While police arrested Baldwin on assault and harassment charges, prosecutors changed them Monday to attempted assault and harassment.
The attempted assault charge requires proving that someone intentionally tried to injure someone physically. The assault charge, on the other hand, would require establishing that someone intentionally or recklessly did injure another person, or negligently used a deadly weapon or "dangerous instrument."
Baldwin, the star of former television sitcom "30 Rock" and current host of "Match Game," has portrayed Republican President Donald Trump on "Saturday Night Live" and recently started a talk show on ABC.
Baldwin has gotten into a number of public confrontations, some of them leading to legal trouble.
He was arrested in 1995 after being accused of slugging a paparazzi photographer in Los Angeles, and he was thrown off an American Airlines flight in 2011 after a dust-up with a flight attendant who asked him to stop playing "Words with Friends" and turn off his cellphone. In 2014, Baldwin was arrested in New York for allegedly getting belligerent with police who said they stopped him for bicycling the wrong way on a one-way street.

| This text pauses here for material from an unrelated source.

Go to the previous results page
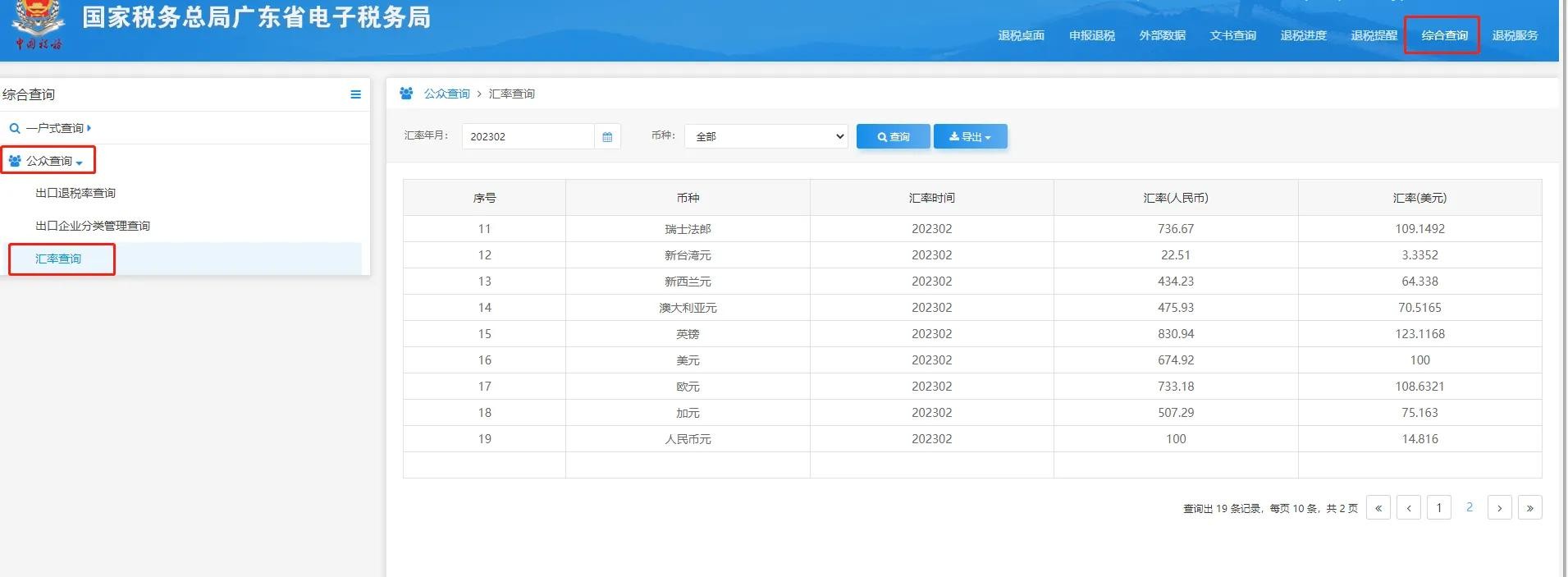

"Looks like you have a short fuse," a Manhattan judge said when he put that case on track to be tossed out, which it ultimately was.
Months before the 2014 arrest, Baldwin authored a New York magazine cover story decrying tabloid coverage of his comings and goings in the city and suggesting he was giving up on living there.
"I know there's an impression that I'm someone who seeks to have violent confrontations with people. I don't," he said.